Wednesday, October 13, 2021

Halloween (1978)

This is another of those movies that I feel a bit silly reviewing. Even the most casual of fans has to know about the original John Carpenter classic that launched the franchise. But since I’m doing a retrospective on the series, I figured it was necessary to preach to the choir just a bit.

The movie kicks off twenty years in the past where we see a teenage girl getting frisky with her boyfriend. He leaves afterwards, and someone sneaks up on her stabbing her do death with a kitchen knife. We quickly discover that it was her younger brother Michael, basically just a kid. Then the action shifts to the “present” or twenty years later. Dr. Loomis is getting ready to transport the now adult Michael for an evaluation to see if he can be released. Not much chance of that since according to the good doctor he has been starring at the walls for the last couple of decades. But when the car arrives to pick him up the patients are wandering around in the dark and Michael soon steals the car and takes off. Where is he headed? Home of course.

The rest of the movie is Michael stalking some random high school girls that happen to be babysitting kids on Halloween night, targeting one in particular. Her name is Laurie Strode and she had the misfortune of dropping the keys off at the old Myer’s house while Michael was hiding out. He literally went home you see. Loomis arrives in town and with the sheriff starts hunting Michael aka. the Boogeyman. After some deaths he finally starts chasing Laurie, but before he can get her Loomis shows up and Michael ends up dead… or does he?

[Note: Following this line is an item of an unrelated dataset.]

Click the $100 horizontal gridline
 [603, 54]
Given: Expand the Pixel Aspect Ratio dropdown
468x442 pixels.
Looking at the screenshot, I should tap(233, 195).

Before anyone fires off an angry email about Laurie being Michael’s sister and that it wasn’t all random please stop. Remember that was added in Halloween part II so here it is all random and unexplained. I’ve always preferred that because Michael is much scarier when he doesn’t have a backstory. In this movie he is just the shape, an evil killing machine that doesn’t need motivation or reason. If you have the misfortune of meeting up with him, you die. That is way scarier so when I watch this one, I try and forget about the attempts later in the series to explain the character. Hell, the more they try and explain him the worse the movies get.

The lighting, camera work, music, and setting all work together to make Halloween as scary as any movie you will ever watch. Many of the fans have seen this one so much that they have become calloused to how great it is. There are scenes where Michael is in the background and we the audience can see him, but the characters can’t. Other times the characters do see him and then just as quickly he is gone. But my favorite bit is where he steps out of the shadows behind the Laurie Strode character with only the white of his mask being visible at first. These aren’t simple jump scares, but instead are creepy and set the tone for the action.

Many cite this and Black Christmas as the first slasher movies. I’ve never felt like the original Halloween was a slasher movie. It doesn’t have the in your face kills and gores that those movies feature. Instead the kills here aren’t as over the top and you don’t see knives or blood splashing everywhere. You get one simple stabbing and a couple strangulations. They are slightly disturbing when you realize this is likely how a serial killer would get rid of his victims, but it certainly isn’t the bloodbath that we would see in the slasher craze of the eighties. Halloween instead focuses more on the characters, especially Laurie and Dr. Loomis. Jamie Lee Curtis is great as Laurie and pulls of the horror of seeing all of her friends killed very well. But it is Donald Pleasance as Dr. Loomis that is most memorable. He basically steals every scene that he is in and has all of the best lines, both serious with his monologues as well as some funny one liners.

There is a reason that Halloween spawned a franchise. It’s a classic that caught everyone by surprise and became part of the culture. And while I don’t consider this a slasher movie it also helped spawn that phenomenon that dominated the nineteen eighties and beyond. This is a must see if you consider yourself a horror movie fan.